Written task:
Swap "practical tool" for "hands-on tool" in the passage on student motivation below, and give that passage again starting at "Trying to find" and ending at "record their goals.".
═════ Provided text ═════
So how do you encourage students to explore their personal motivation
and what is motivation all about anyway?
What is motivation?
In their book Understanding Motivation for Lifelong Learning
Jim Smith and Andrea Spurling suggest that motivation is a ‘private
mental process, during which individuals weigh up the pros and cons
of a potential action or goal and assess the likely personal benefits
and costs’.
However, evidence from high performing athletes and business people
reveals that those who have explicit, written goals perform better.
So helping students to make their ‘private mental process’
explicit could help them to achieve more.
Trying to find your students’ motivation?
Use a map!
Motivation Mapping™ is one of the techniques in the Reach
programme. The Motivation Map™ is a practical tool to encourage
students to identify and record their goals.
To quote Jim Smith and Andrea Spurling again ‘the extraordinary
potency [of motivation] comes from being purposeful, focused on
a particular action or goal’.
By creating a framework for students to think carefully about what
they’re trying to achieve, why they want
to achieve it and how they’re going about
it, the Motivation Map™ enables students to tap into the benefits
of goal setting and link goals to their personal motivations.
═════ Data provided ═════
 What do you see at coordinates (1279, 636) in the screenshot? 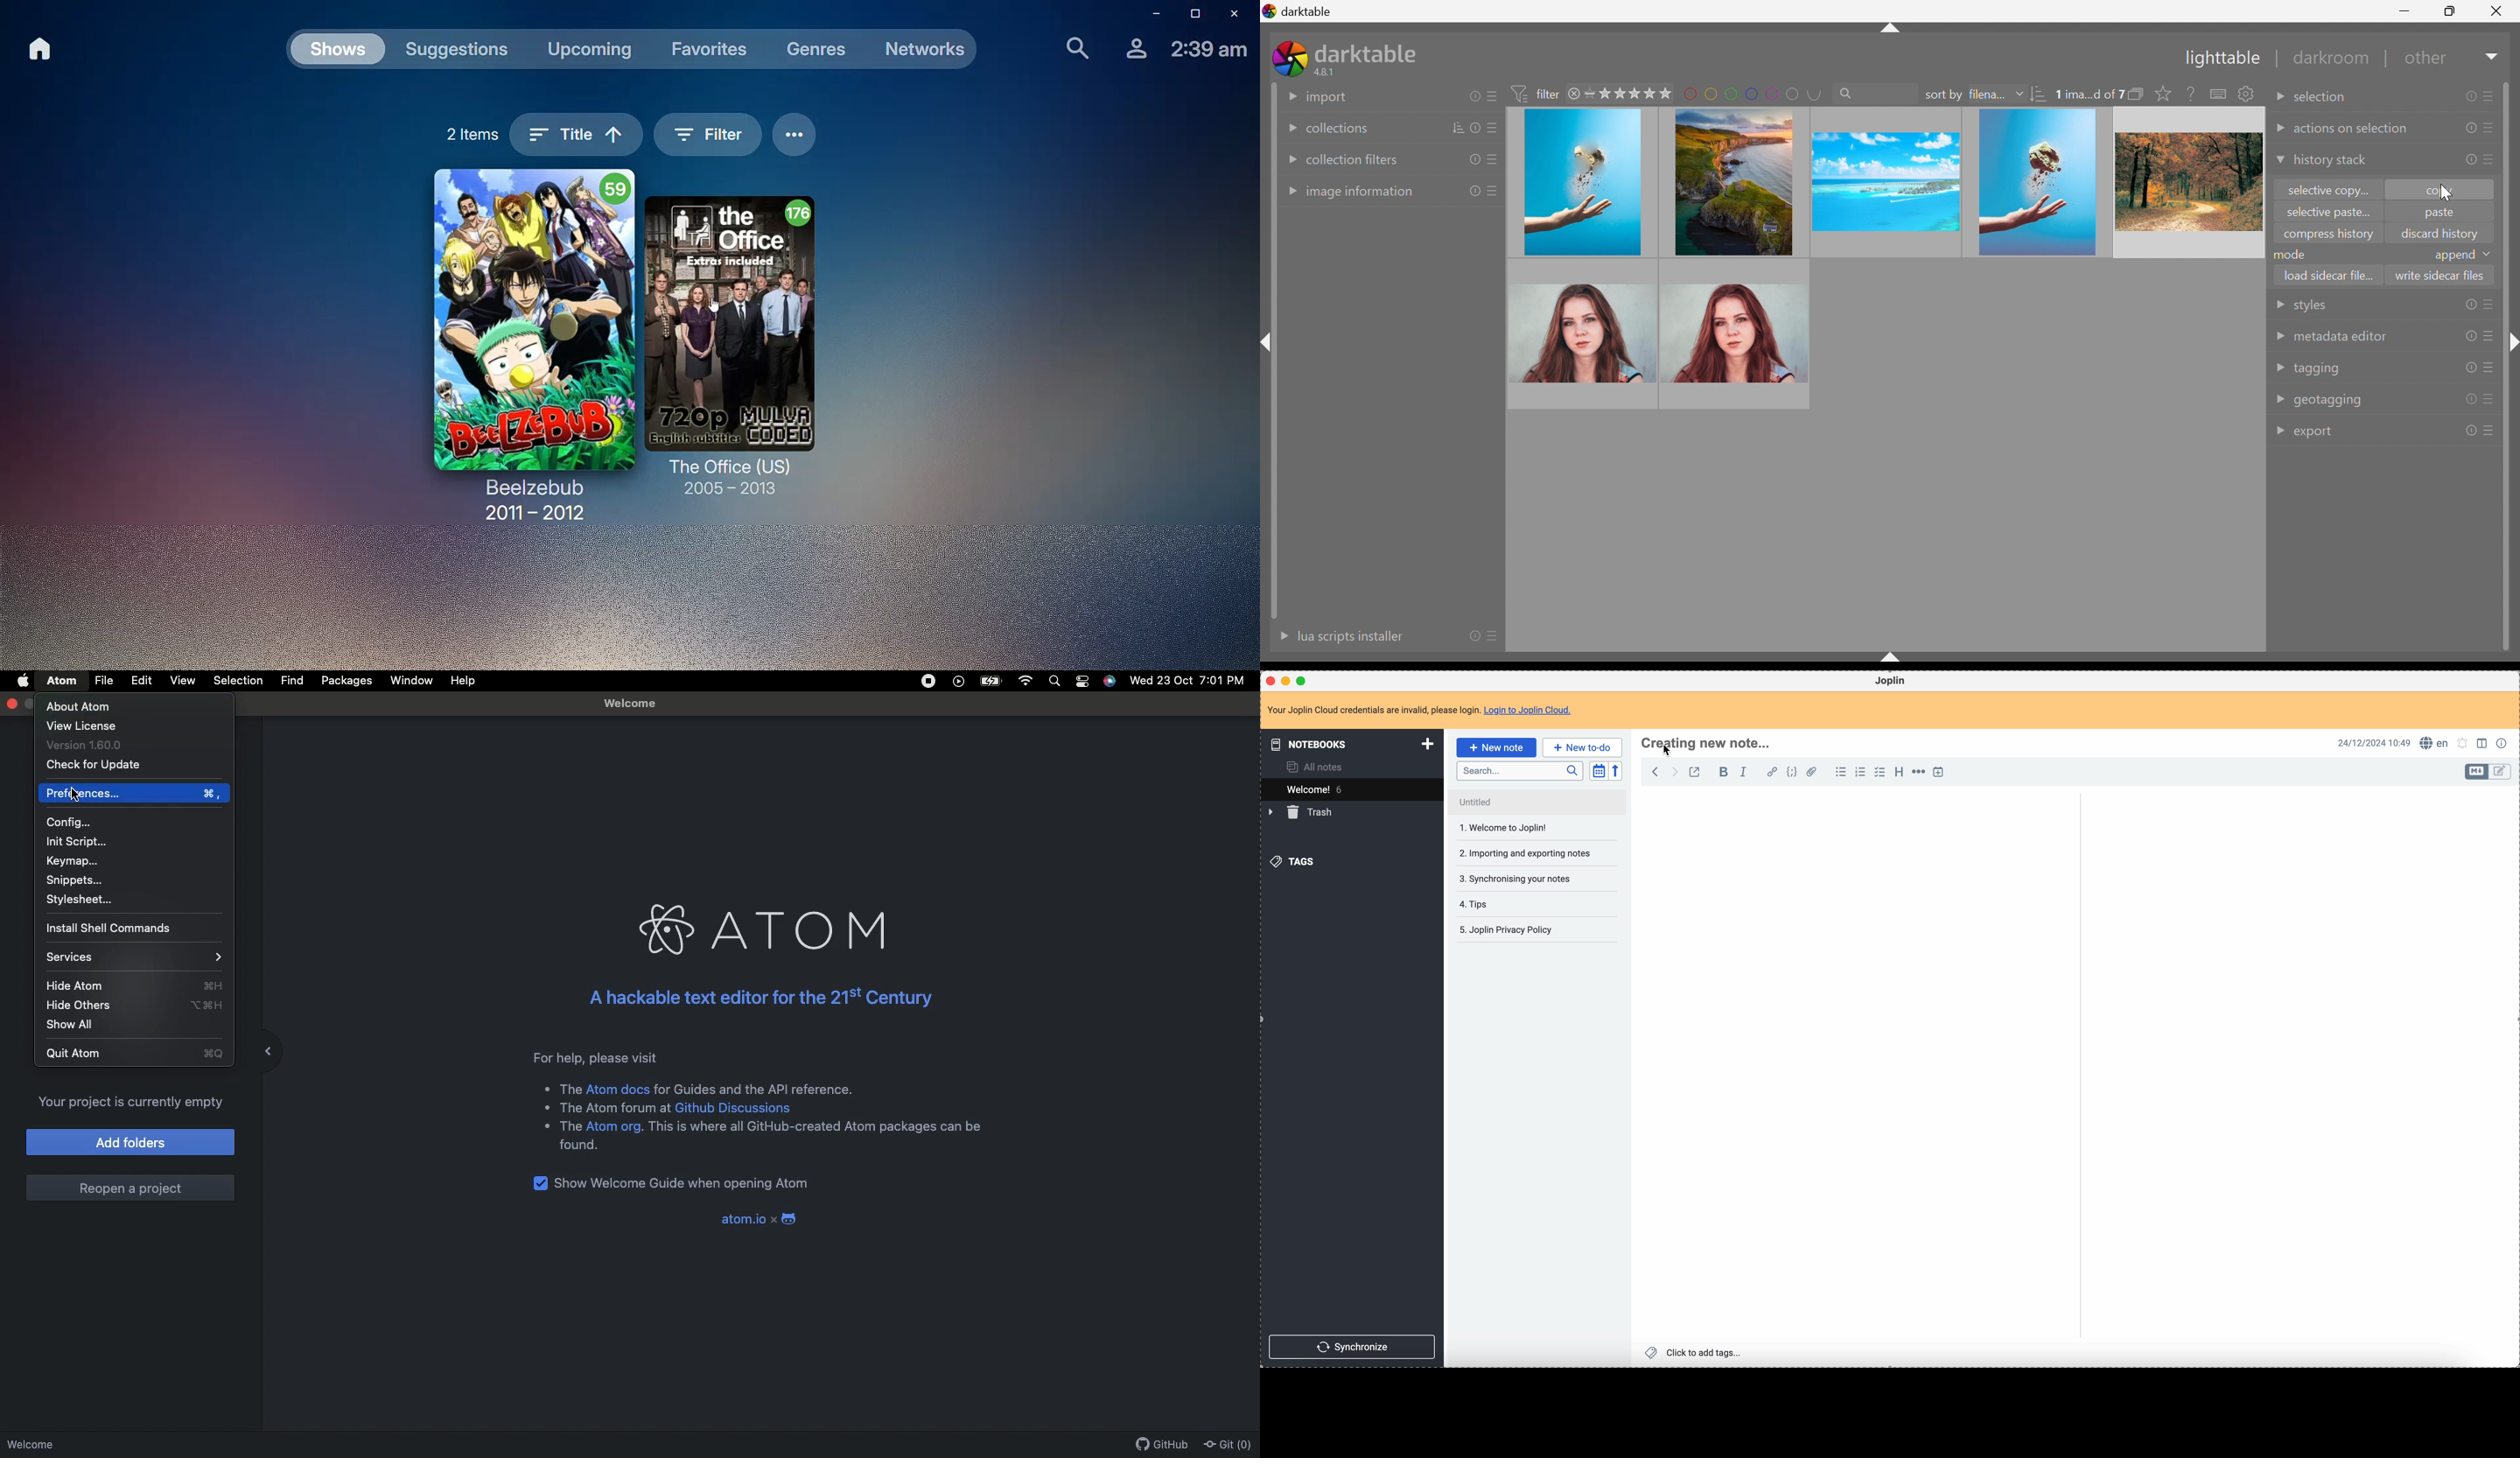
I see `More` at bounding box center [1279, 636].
═════
Task result:
Trying to find your students’ motivation?
Use a map!
Motivation Mapping™ is one of the techniques in the Reach
programme. The Motivation Map™ is a hands-on tool to encourage
students to identify and record their goals.